In its pure form, ESOL has an Oxidation Reduction Potential of between +1,100mV and +1,200 mV. This creates an environment outside the working range of important microbial processes, including energy-generating mechanisms.
If immersed in ESOL, pathogens will come into contact with powerful oxidants which will sequester electrons with high efficiency from microbial structural compounds, causing the rupturing of biochemical bonds and subsequent loss of function. This is often described as an 'oxidative stress'.
In addition, the high ORP environment is thought to create an unbalanced osmolarity between the ion concentrations in the solution and that within unicellular organisms, further damaging membrane structures. This will cause increased membrane porosity, enabling oxidising moieties to penetrate (via diffusion) into the cell cytoplasm, ultimately leading to the inactivation of intracellular protein, lipids and nucleic acid, rendering the cell non-functional.
ORP is the most important factor in terms of predicting the disinfectant potential of a given ESOL solution, and this has been demonstrated experimentally by a number of researchers. The ORP of ESOL has been found to be inversely proportional to the pH, and that decreasing the pH increases the antimicrobial potential of ESOL, even if the residual chlorine levels are kept constant.
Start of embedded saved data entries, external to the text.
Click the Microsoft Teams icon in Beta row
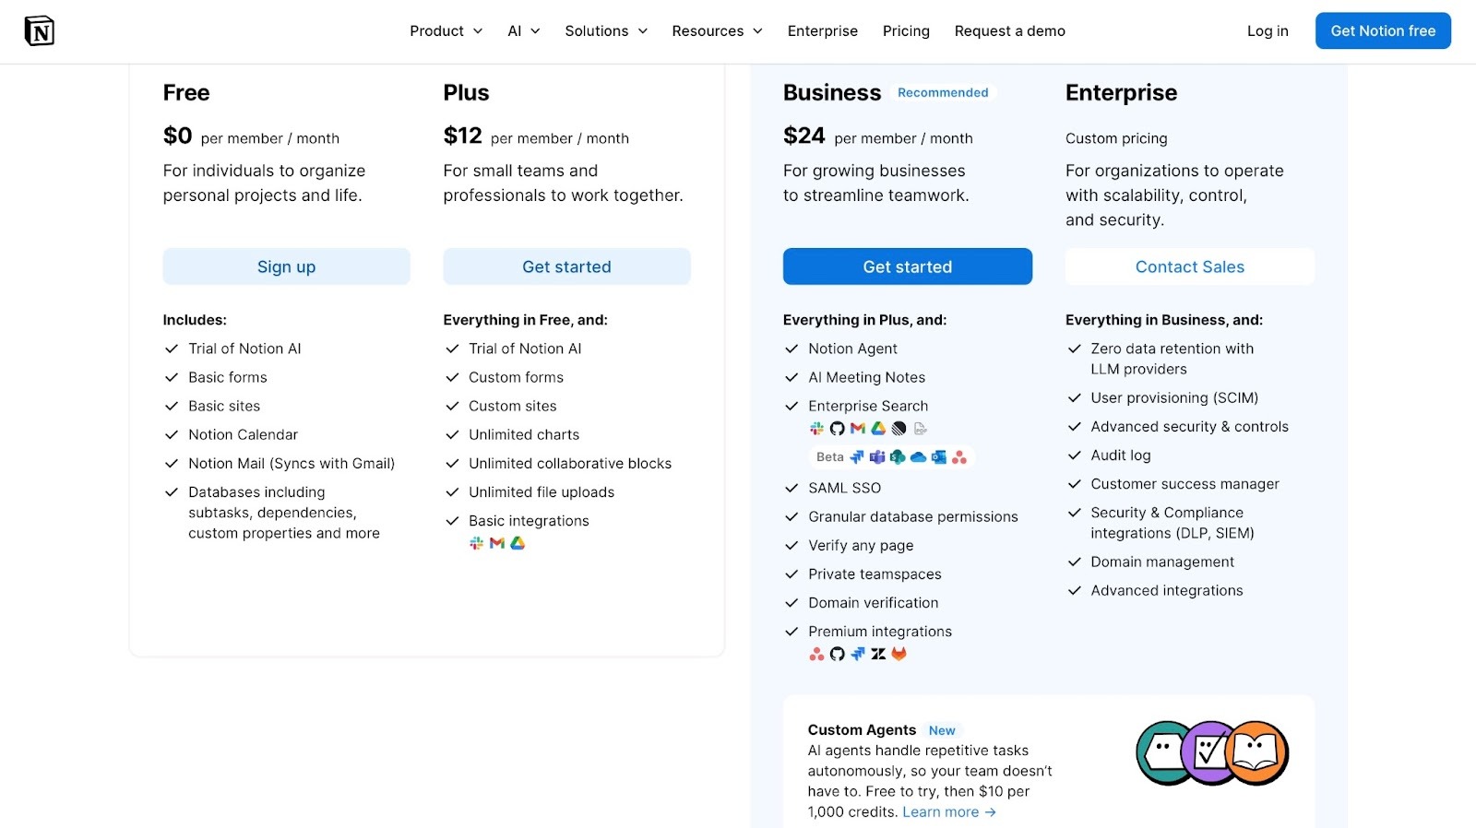Screen dimensions: 1476x828 pyautogui.click(x=877, y=457)
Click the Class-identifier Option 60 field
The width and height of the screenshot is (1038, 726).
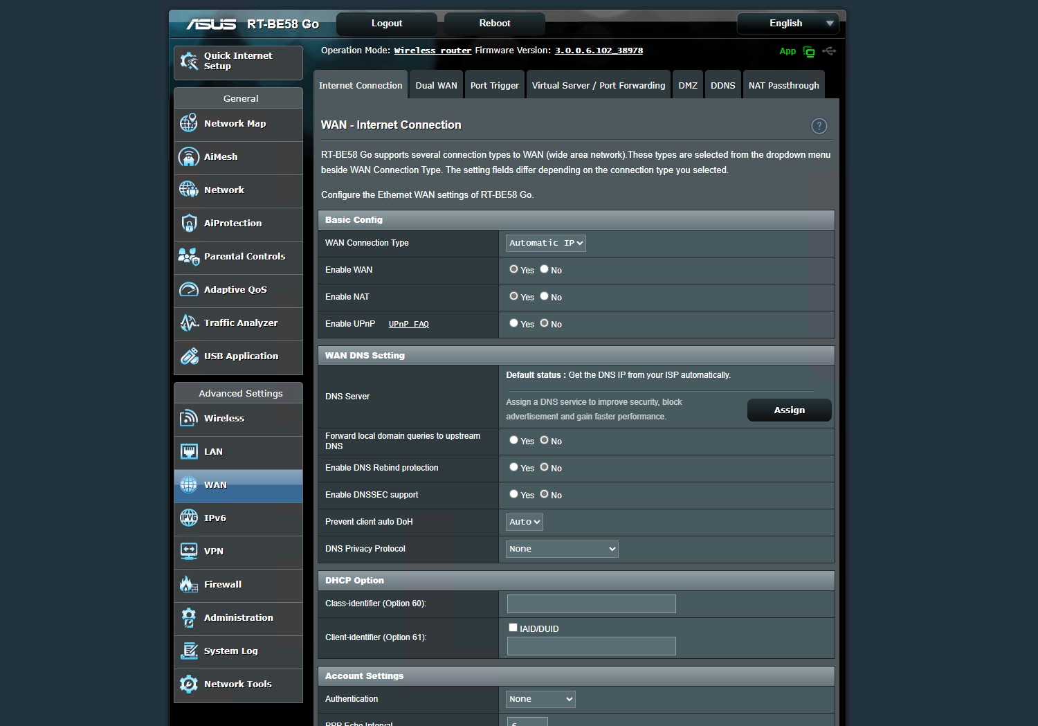pos(591,604)
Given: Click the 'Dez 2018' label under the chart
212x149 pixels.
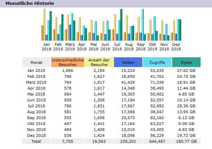Looking at the screenshot, I should coord(176,47).
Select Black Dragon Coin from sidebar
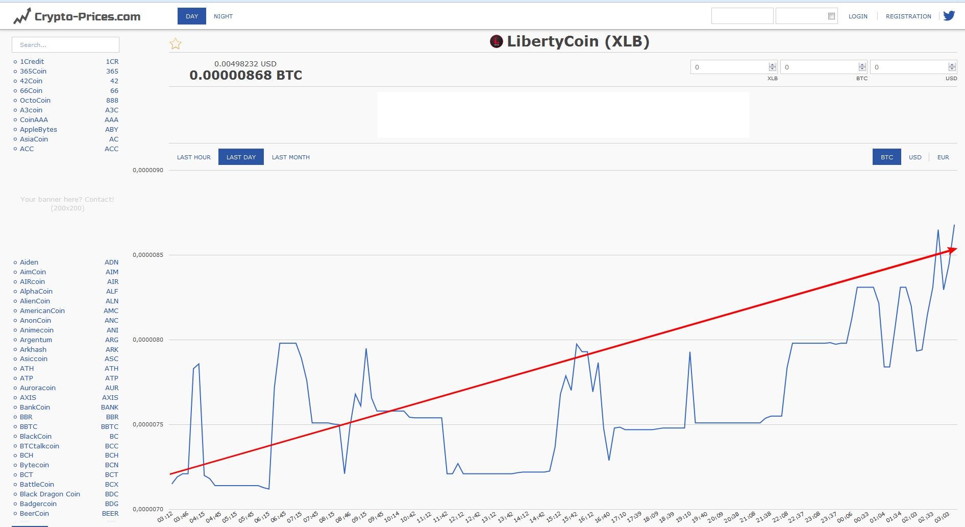Viewport: 965px width, 527px height. point(50,494)
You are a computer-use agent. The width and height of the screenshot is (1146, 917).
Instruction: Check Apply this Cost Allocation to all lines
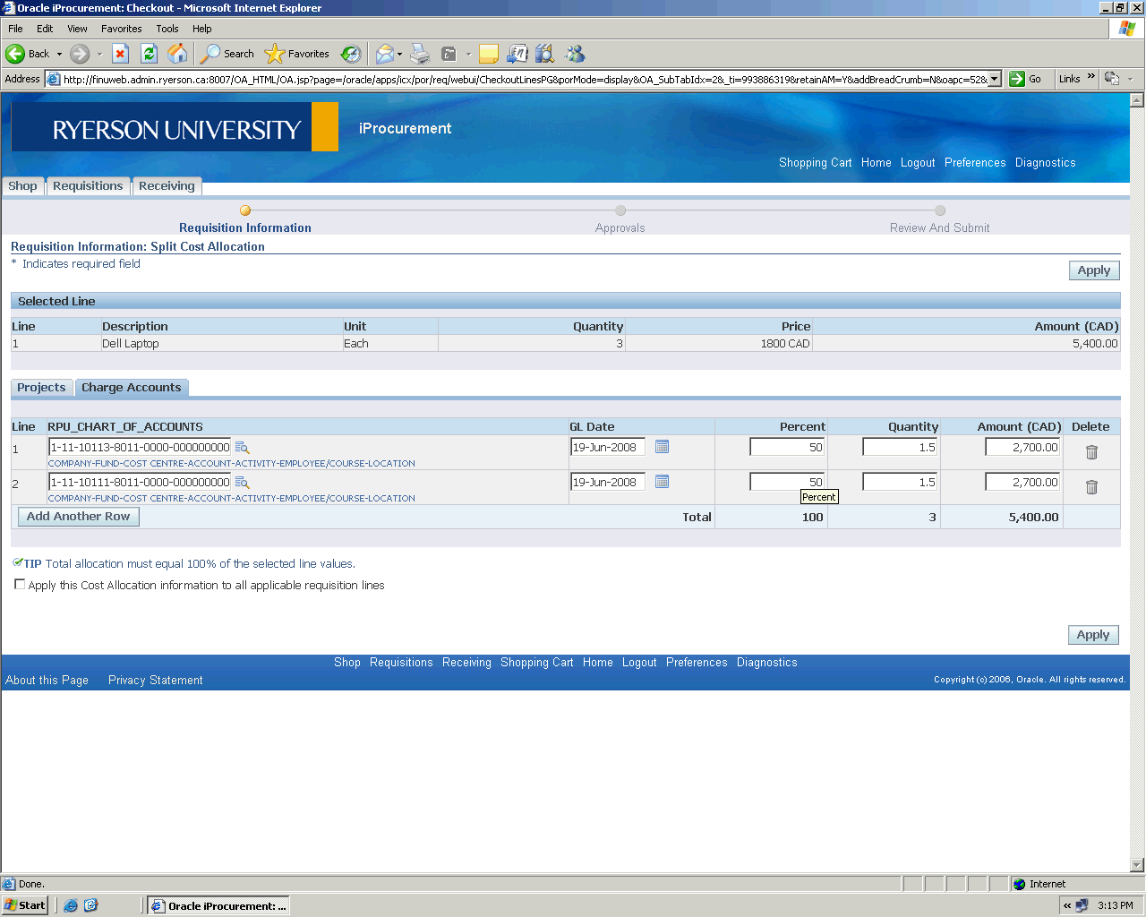[20, 585]
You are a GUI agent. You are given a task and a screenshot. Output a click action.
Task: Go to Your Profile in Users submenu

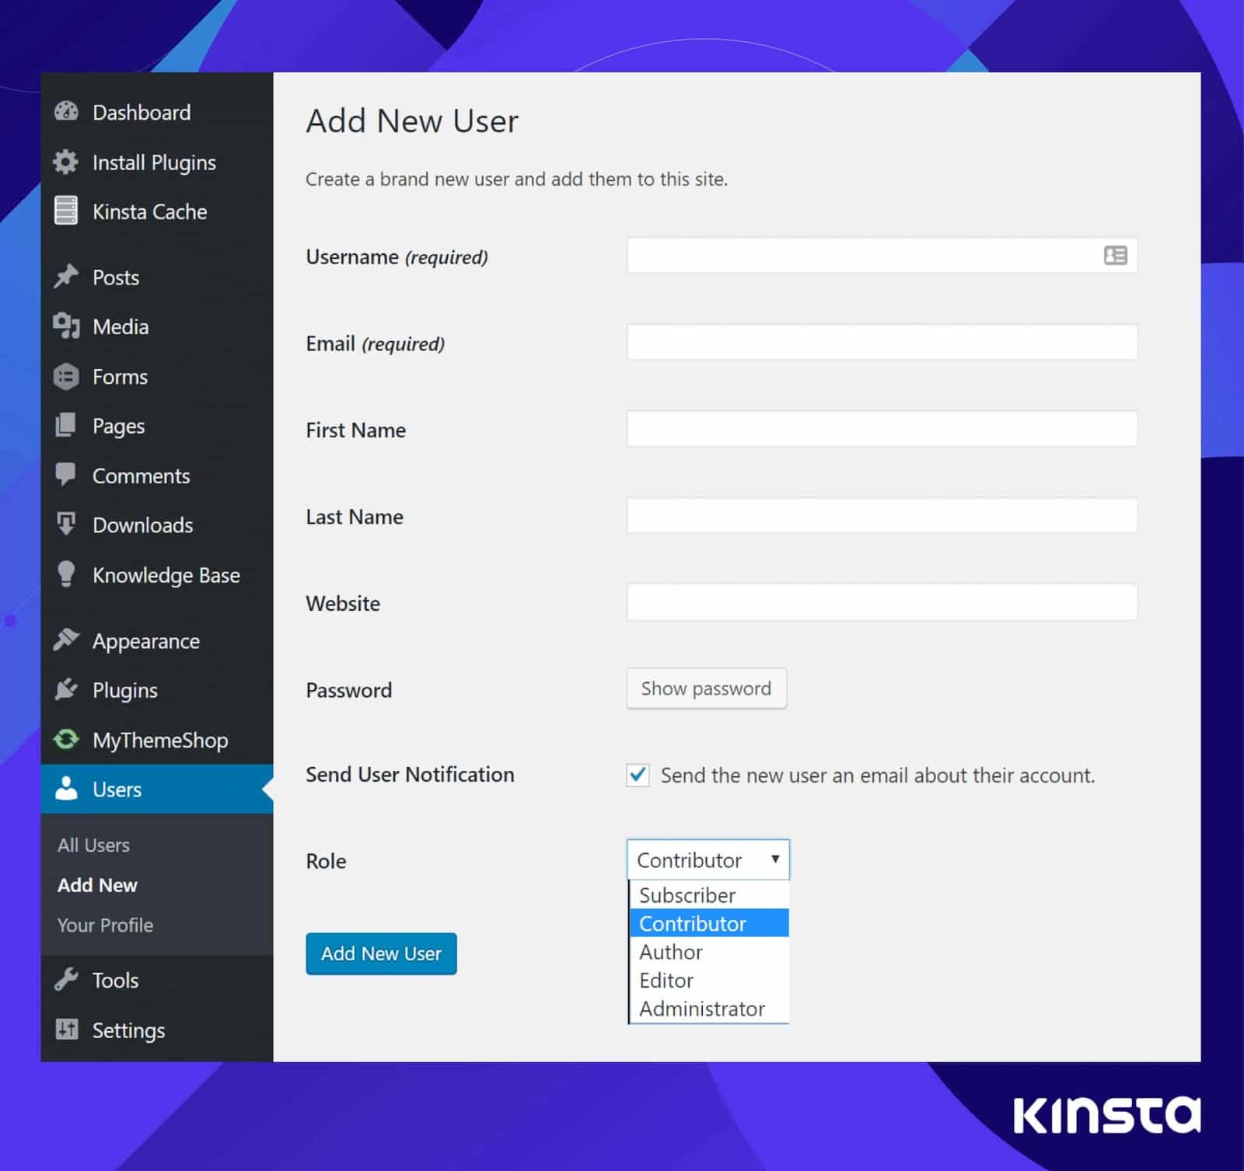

At low pH levels (pH 2–5), hypochlorous acid will be the predominant chlorine species present which is known to disrupt microbial structure and the general cellular activity of proteins. In addition, hydroxyl radicals (the strongest oxidising agent characterised) have also been detected within ESOL, and it is likely that a combination of active moieties contribute to the antimicrobial efficacy of ESOL, creating an antimicrobial milieu that has been likened to that utilised by phagosomes to induce killing within phagocytic cells of the mammalian immune system.
Oxidation Reduction Potential (ORP)
ESOL has a very large reduction potential. Reduction potential is a measure of the tendency of a chemical species to acquire electrons. Reduction potential is measured in millivolts (mV). Each species has its own intrinsic reduction potential; the more positive the potential, the greater the species' affinity for electrons.
E. coli, Salmonella, Listeria and other pathogens have survival times of under 30 s when the ORP is above 665 mV, compared against >300s when it is below 485 mV.